TEXTO FORNECIDO
========

A Polícia Civil começou a perícia no no Morro Boa Esperança em busca de explicações para o desabamento -   ESTEFAN RADOVICZ
A Polícia Civil começou a perícia no no Morro Boa Esperança em busca de explicações para o desabamento ESTEFAN RADOVICZ
Por RAFAEL NASCIMENTO

Rio - Enquanto parentes e amigos sepultavam as últimas vítimas do deslizamento no Morro da Boa Esperança, autoridades tentavam explicar, na tarde desta segunda-feira, as possíveis causas da tragédia, que matou 15 pessoas, feriu 11 e deixou 22 famílias desabrigadas.

O Departamento de Recursos Minerais do Rio (DRM), em nota técnica, alegou que o incidente era difícil de prever. No entanto, havia um levantamento desde 2009, encomendado pela própria Prefeitura de Niterói e pelo Ministério das Cidades alertando que a área precisava de monitoramento constante, por apresentar risco médio de acidentes.

O trabalho foi confirmado por um estudo contratado pela prefeitura em 2016, por R$ 1,8 milhão, mas que ainda não foi concluído, apesar de o prazo ter vencido em fevereiro de 2017. Segundo o secretário de Defesa Civil de Niterói, Wallace Medeiros, o estudo, que só deve ficar pronto na primeira quinzena de dezembro, indicava o risco de deslizamentos na região como "médio". "A gente tem uma avaliação que é preliminar, mas por conta da necessidade emergencial do que ocorreu, a gente pediu que se antecipasse, para entender a dinâmica dos fatos. Esse estudo caracterizou aquela área como de risco médio. Não foi verificado que poderia haver aquele rompimento daquele maciço", disse Wallace.

O engenheiro Elson Nascimento, do Departamento de Recursos Hídricos da Universidade Federal Fluminense (UFF), um dos responsáveis pelo estudo de 2009, disse que o morro precisava de monitoramento constante por causa da possibilidade de deslizamento e das construções irregulares na área. O professor acredita, que o acidente de sábado ocorreu por conta de um rompimento de um bloco de rocha. "Não foi uma chuva torrencial, provavelmente aconteceu uma infiltração no solo, que perdeu a capacidade de suportar a rocha. Tanto as construções irregulares como alterações da vegetação influenciam nesse solo, alteram a drenagem, o escoamento natural da água. Logo, aceleram as fissuras em rochas", explicou ele, que acrescentou que o estudo previa a aplicação de recursos para prevenir deslizamentos e inundações em Niterói.

========

LISTA DE LINHAS
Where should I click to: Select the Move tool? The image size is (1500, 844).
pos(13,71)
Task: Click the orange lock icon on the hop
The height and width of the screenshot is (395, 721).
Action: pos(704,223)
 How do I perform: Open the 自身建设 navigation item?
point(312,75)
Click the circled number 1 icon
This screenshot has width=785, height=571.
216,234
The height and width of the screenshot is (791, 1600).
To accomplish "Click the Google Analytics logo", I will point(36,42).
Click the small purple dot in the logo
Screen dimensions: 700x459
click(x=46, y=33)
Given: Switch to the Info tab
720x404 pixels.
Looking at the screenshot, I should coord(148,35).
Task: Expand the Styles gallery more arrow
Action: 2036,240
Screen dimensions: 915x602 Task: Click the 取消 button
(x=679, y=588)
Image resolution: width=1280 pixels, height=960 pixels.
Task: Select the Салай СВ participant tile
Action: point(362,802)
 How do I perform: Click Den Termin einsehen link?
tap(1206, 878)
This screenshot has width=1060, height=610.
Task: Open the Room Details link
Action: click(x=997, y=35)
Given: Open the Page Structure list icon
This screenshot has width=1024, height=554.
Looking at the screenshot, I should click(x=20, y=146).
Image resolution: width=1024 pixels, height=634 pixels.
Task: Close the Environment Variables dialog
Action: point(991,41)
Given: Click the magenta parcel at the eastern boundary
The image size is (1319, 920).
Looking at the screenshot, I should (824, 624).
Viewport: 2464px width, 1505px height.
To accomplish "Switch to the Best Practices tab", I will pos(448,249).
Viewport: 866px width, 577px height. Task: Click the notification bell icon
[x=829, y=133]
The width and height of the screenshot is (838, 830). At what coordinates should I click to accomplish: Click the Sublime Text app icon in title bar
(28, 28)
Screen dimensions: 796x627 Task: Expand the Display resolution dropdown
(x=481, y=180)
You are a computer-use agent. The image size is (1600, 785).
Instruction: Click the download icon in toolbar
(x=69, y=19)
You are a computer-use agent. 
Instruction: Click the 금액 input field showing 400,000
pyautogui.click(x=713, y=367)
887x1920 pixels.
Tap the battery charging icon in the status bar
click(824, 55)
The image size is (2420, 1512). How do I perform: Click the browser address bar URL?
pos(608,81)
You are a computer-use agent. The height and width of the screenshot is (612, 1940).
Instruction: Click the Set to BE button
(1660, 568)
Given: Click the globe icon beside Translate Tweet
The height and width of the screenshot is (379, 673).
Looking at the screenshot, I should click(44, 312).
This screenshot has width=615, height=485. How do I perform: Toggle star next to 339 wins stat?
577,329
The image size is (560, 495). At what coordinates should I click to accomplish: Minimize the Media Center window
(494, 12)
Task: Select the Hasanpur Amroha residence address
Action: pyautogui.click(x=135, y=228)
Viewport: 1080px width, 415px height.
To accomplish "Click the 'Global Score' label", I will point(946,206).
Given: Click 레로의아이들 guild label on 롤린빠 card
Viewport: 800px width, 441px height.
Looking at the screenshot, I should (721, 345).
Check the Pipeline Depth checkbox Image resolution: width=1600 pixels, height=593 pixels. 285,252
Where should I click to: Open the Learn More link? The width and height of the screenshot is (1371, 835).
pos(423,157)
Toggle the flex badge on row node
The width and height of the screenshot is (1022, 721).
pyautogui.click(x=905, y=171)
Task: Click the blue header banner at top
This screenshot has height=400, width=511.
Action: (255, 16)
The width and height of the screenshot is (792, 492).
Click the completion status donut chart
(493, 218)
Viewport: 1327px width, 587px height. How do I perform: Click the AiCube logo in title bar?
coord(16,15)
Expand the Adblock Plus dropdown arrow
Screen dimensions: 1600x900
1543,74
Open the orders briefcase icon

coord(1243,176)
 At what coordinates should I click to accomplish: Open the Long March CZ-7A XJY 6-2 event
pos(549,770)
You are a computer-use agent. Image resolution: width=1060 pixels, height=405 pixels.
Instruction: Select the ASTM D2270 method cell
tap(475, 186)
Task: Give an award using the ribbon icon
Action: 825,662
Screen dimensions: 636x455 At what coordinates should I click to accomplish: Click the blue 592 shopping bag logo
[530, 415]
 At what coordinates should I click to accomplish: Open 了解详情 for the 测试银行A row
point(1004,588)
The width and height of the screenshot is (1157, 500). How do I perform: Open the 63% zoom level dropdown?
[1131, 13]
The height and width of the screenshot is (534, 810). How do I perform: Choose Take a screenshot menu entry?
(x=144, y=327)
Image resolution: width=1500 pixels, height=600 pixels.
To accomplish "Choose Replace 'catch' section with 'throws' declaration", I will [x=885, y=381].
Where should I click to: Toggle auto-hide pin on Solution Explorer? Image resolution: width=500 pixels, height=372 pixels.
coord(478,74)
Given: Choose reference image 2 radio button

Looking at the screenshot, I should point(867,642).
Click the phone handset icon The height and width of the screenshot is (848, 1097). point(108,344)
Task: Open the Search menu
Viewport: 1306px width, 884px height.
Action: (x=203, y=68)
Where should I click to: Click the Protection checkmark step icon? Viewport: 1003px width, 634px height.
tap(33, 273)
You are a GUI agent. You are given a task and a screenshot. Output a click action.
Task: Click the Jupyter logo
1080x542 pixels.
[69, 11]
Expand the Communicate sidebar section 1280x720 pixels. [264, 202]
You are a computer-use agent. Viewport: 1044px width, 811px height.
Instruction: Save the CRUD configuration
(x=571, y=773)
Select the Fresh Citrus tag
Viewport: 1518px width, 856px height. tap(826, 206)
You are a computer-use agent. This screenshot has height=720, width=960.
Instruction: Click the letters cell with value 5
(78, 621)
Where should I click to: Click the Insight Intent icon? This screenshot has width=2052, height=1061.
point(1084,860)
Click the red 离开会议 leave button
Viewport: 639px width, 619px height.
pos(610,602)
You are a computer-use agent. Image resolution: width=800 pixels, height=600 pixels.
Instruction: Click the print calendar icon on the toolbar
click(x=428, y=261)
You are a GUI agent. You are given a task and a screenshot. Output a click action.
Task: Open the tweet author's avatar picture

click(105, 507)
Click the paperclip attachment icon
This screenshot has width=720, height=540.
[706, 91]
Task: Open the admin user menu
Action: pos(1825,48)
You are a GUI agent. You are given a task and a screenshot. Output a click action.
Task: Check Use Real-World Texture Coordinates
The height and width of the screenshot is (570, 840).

========

TAREFAS
a - Segundo a reportagem sobre o deslizamento no Morro da Boa Esperança, por quanto a prefeitura contratou o estudo de 2016?
b - Por favor, reproduza as linhas da lista de linhas, começando pela que contém "Click the small purple dot in the logo" e parando depois da que contém "Looking at the screenshot, I should (824, 624).".

RESPOSTAS FINAIS
a - Por R$ 1,8 milhão.

b -
Click the small purple dot in the logo
Screen dimensions: 700x459
click(x=46, y=33)
Given: Switch to the Info tab
720x404 pixels.
Looking at the screenshot, I should coord(148,35).
Task: Expand the Styles gallery more arrow
Action: 2036,240
Screen dimensions: 915x602 Task: Click the 取消 button
(x=679, y=588)
Image resolution: width=1280 pixels, height=960 pixels.
Task: Select the Салай СВ participant tile
Action: point(362,802)
 How do I perform: Click Den Termin einsehen link?
tap(1206, 878)
This screenshot has width=1060, height=610.
Task: Open the Room Details link
Action: click(x=997, y=35)
Given: Open the Page Structure list icon
This screenshot has width=1024, height=554.
Looking at the screenshot, I should click(x=20, y=146).
Image resolution: width=1024 pixels, height=634 pixels.
Task: Close the Environment Variables dialog
Action: point(991,41)
Given: Click the magenta parcel at the eastern boundary
The image size is (1319, 920).
Looking at the screenshot, I should (824, 624).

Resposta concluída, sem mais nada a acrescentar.